In vitro activity: PD 166866 inhibits human full-length FGFR-1 tyrosine kinase with an IC50 value of 52.4 nM and is characterized as an ATP competitive inhibitor of the FGFR-1. PD 166866 is a potent inhibitor of FGFR autophosphorylation in NIH 3T3 cells expressing endogenous FGFR-1 and in L6 cells overexpressing the human FGFR-1 tyrosine kinase. PD 166866 also inhibits bFGF-induced tyrosine phosphorylation of the 44- and 42-kDa (ERK 1/2) mitogen-activated protein kinase isoforms in L6 cells. Daily exposure of PD 166866 to L6 cells at concentrations from 1 to 100 nM results in a concentration-related inhibition of bFGF-stimulated cell growth for 8 consecutive days with an IC50 value of 24 nM.

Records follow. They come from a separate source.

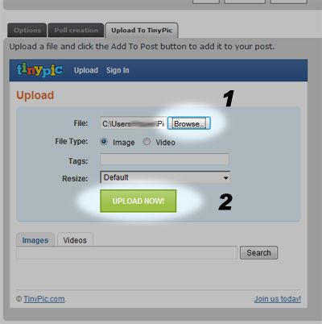Click the Sign In link
This screenshot has width=322, height=324.
point(118,70)
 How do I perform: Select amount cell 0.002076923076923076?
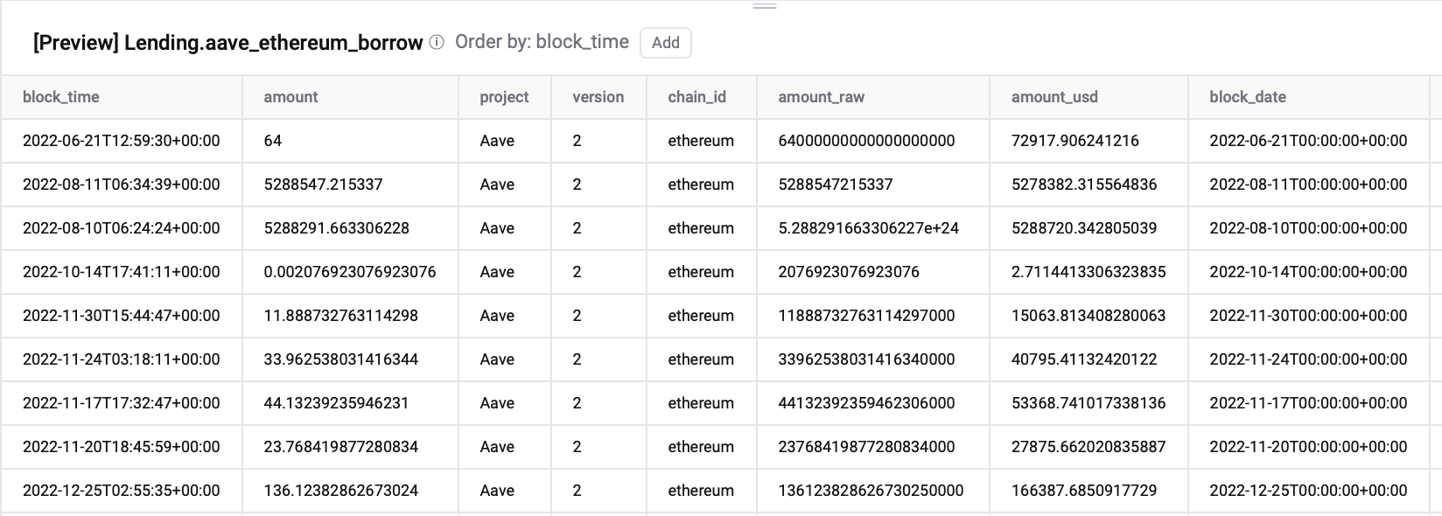click(349, 272)
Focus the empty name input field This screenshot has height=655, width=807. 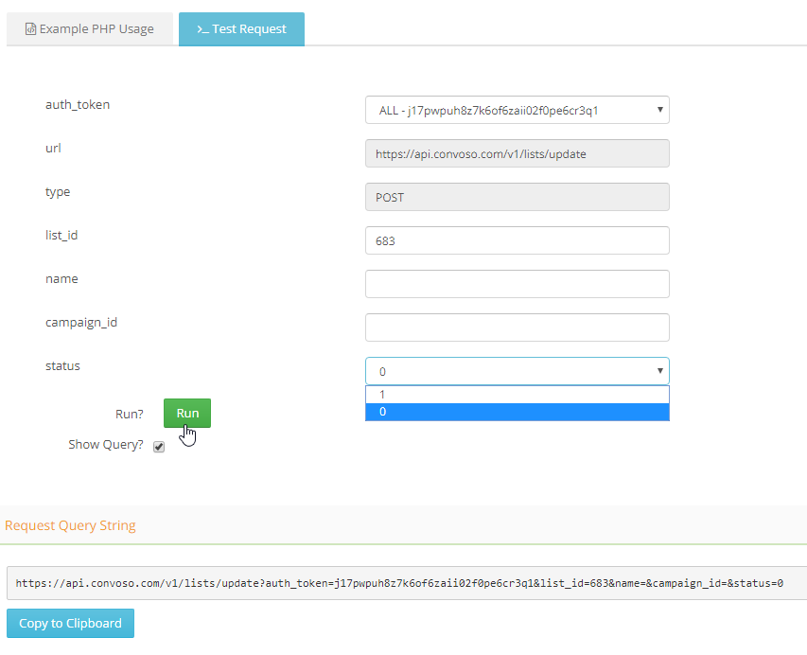517,284
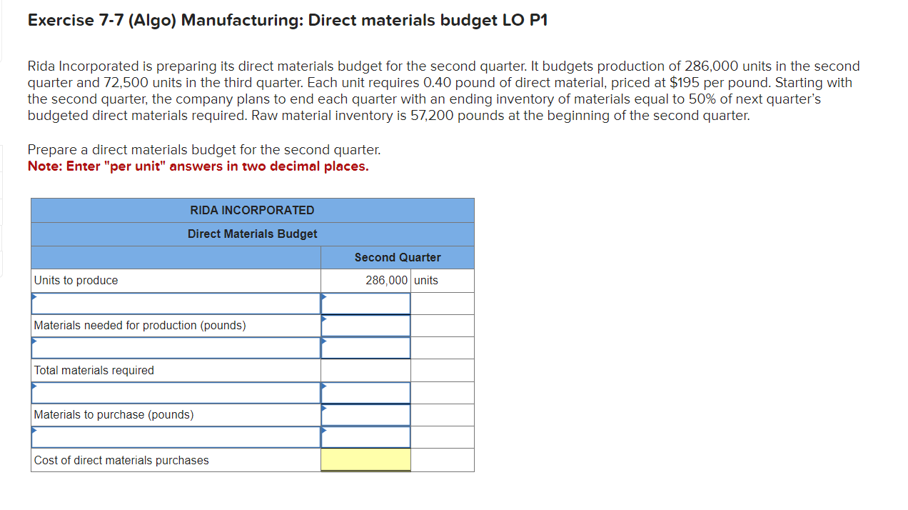Select the 286,000 units cell
The height and width of the screenshot is (510, 908).
coord(365,280)
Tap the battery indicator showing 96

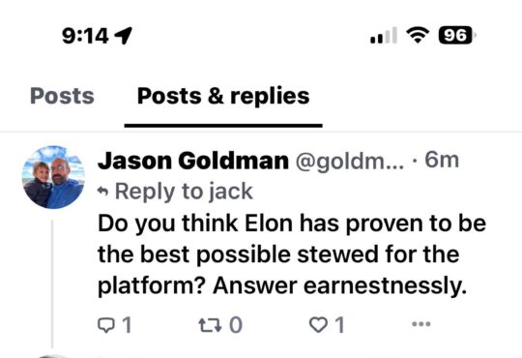[x=456, y=35]
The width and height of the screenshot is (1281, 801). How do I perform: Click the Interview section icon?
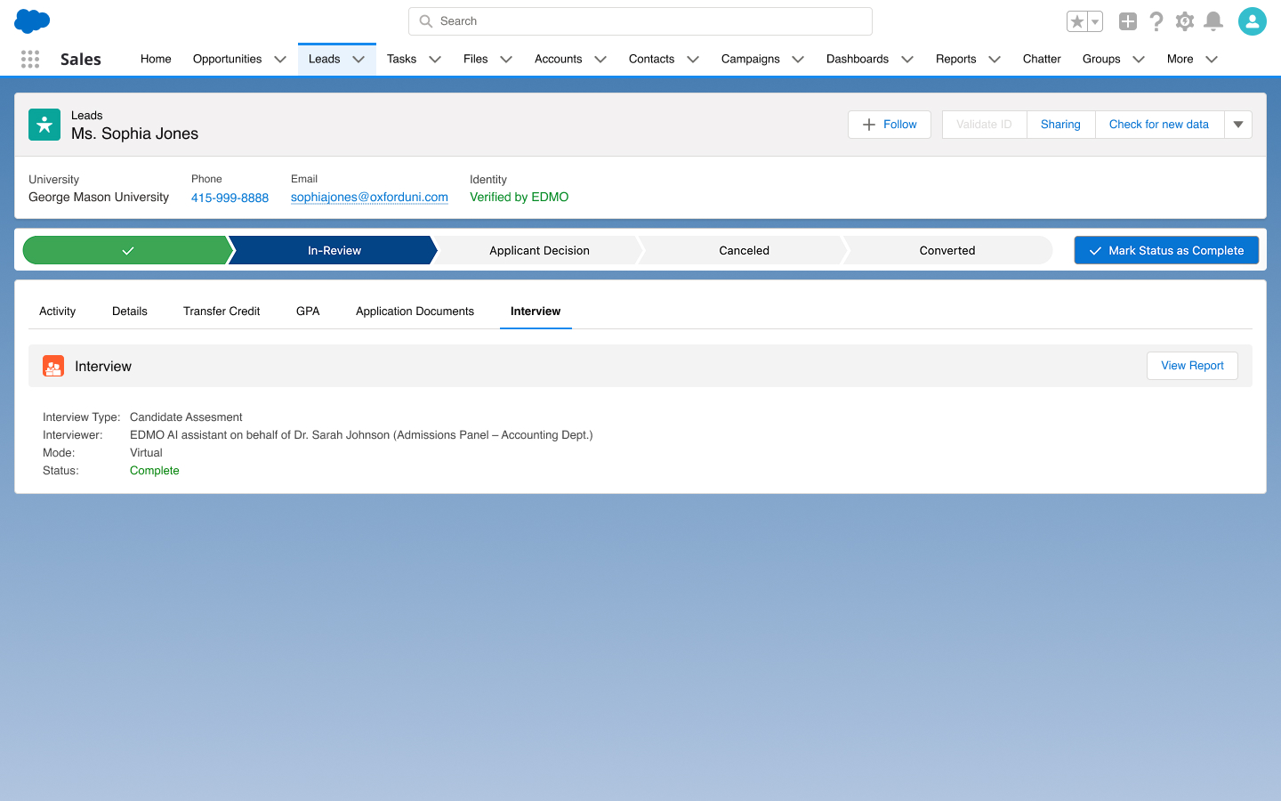53,366
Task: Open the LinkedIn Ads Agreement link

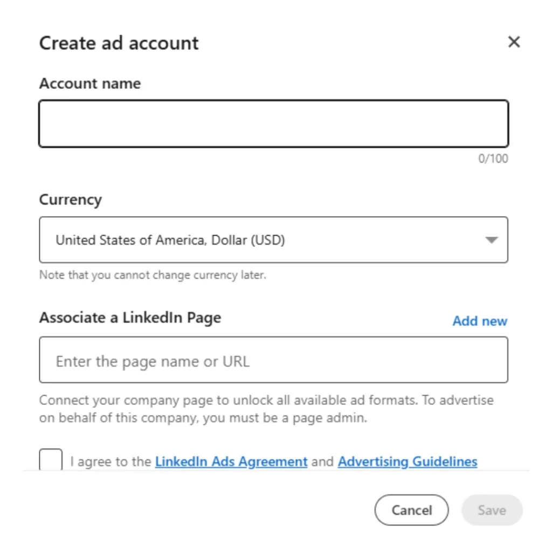Action: point(231,462)
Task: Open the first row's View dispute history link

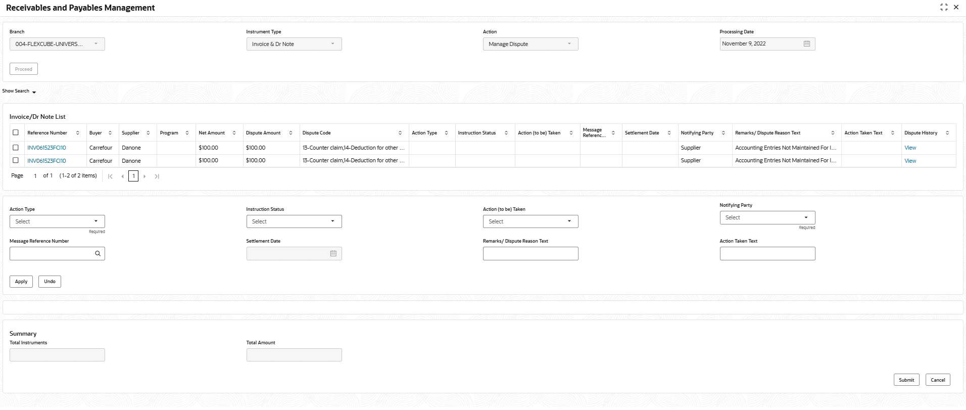Action: pos(910,148)
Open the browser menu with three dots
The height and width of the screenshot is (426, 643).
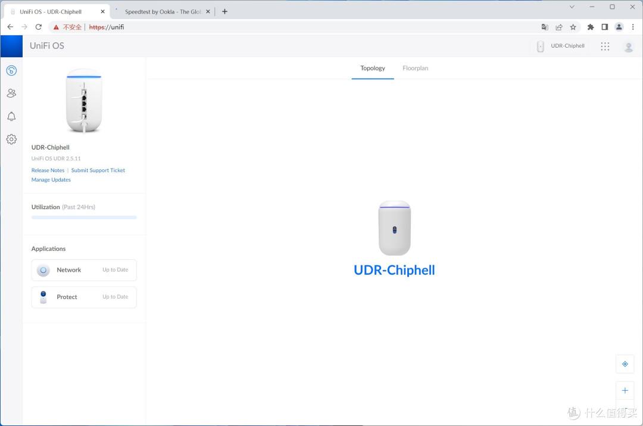633,27
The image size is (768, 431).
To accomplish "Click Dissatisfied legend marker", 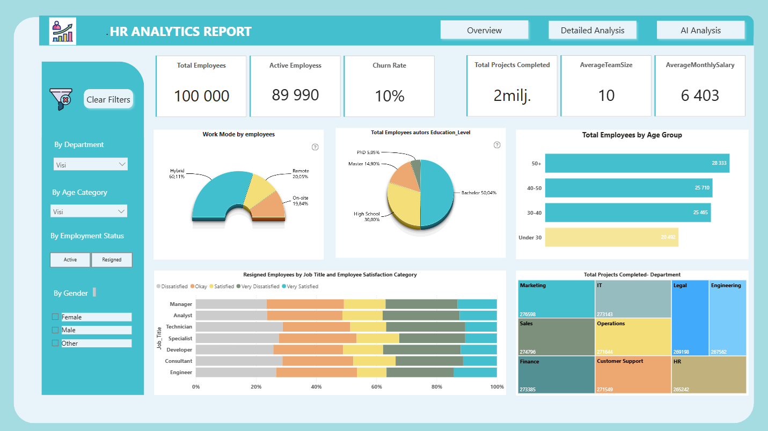I will 158,287.
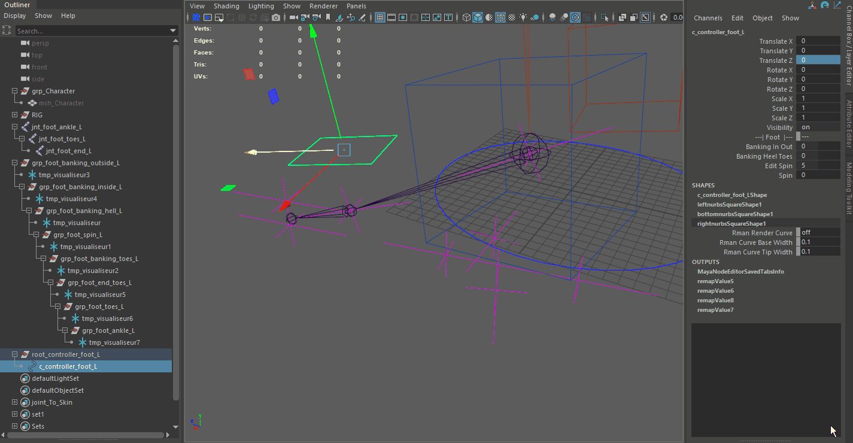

Kinase Assay: PD166866, a member of a new structural class of tyrosine kinase inhibitors, the 6-aryl-pyrido[2,3-d]pyrimidines, is a a new nanomolar potent and selective small molecule inhibitor of FGFR (fibroblast growth factor-1 receptor) tyrosine kinase inhibitor with an IC50 of 52.4 nM. PD 166866 is a potent inhibitor of FGFR autophosphorylation in NIH 3T3 cells expressing endogenous FGFR-1 and in L6 cells overexpressing the human FGFR-1 tyrosine kinase. PD 166866 also inhibits bFGF-induced tyrosine phosphorylation of the 44- and 42-kDa (ERK 1/2) mitogen-activated protein kinase isoforms in L6 cells. PD 166866has potential use as antiproliferative/antiangiogenic agent for such therapeutic targets as tumor growth and neovascularization of atherosclerotic plaques.

Cell Assay: PD 166866 is dissolved in DMSO. PD 166866 or vehicle (0.5% DMSO, final concentration) are added every day to triplicate cultures of cells together with 25 ng/mL bFGF to stimulate FGF-driven growth. In some experiments, PD 166866 is added every day to triplicate cultures of cells together with 30 ng/mL PDGF-BB to stimulate PDGF-driven growth. Cell number is measured by Coulter counting on days 1, 3, 6 or 8 after drug exposure.